28 ottobre 2015. Santi Simone e Giuda
Signore mio Dio, unica mia speranza, fa’ che stanco non smetta di cercarti, ma che cerchi il tuo volto con ardore. Davanti a te sta la mia forza e la mia debolezza: conserva la forza, guarisci la debolezza. Sant’Agostino
Mettersi sinceramente davanti a Dio significa avere il coraggio di affidarsi completamente a Lui. Quando ci sentiamo stanchi e un po’ scoraggiati, ci viene spontaneo chiuderci, isolarci dagli altri e cercare un po’ di ristoro nel riposo fisico o nella distrazione.

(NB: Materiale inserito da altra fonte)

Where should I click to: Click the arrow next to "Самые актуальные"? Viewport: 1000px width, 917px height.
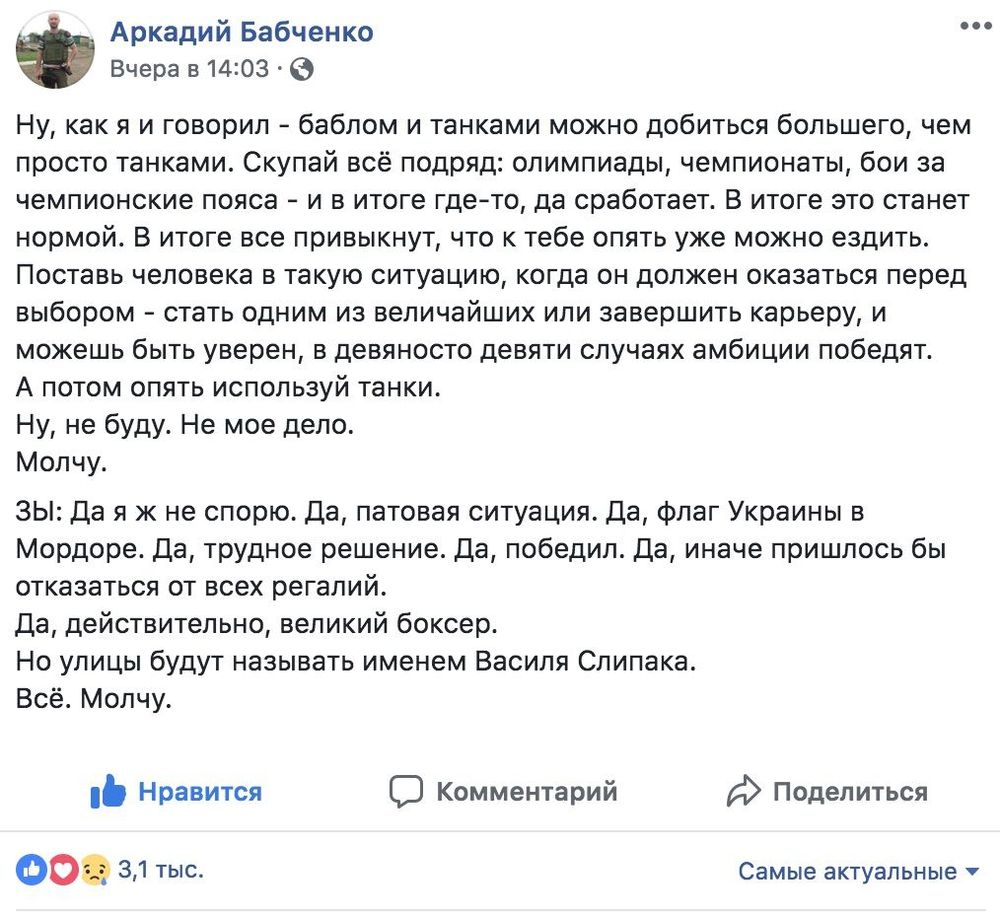pyautogui.click(x=971, y=871)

Eppure la soluzione è in Dio, nel cercare il suo volto con ardore.
Mettiamo davanti a Lui quello che siamo, con i nostri limiti, i nostri insuccessi, la nostra debolezza, ma anche con le nostre capacità, la nostra intelligenza, la nostra forza, fiduciosi che il Signore potenzierà le nostre capacità e la nostra forza, e che guarirà la nostra debolezza.
Mettiamoci davanti a Lui con fede, totalmente abbandonati e diciamogli: Signore mio Dio, io non voglio altro che te.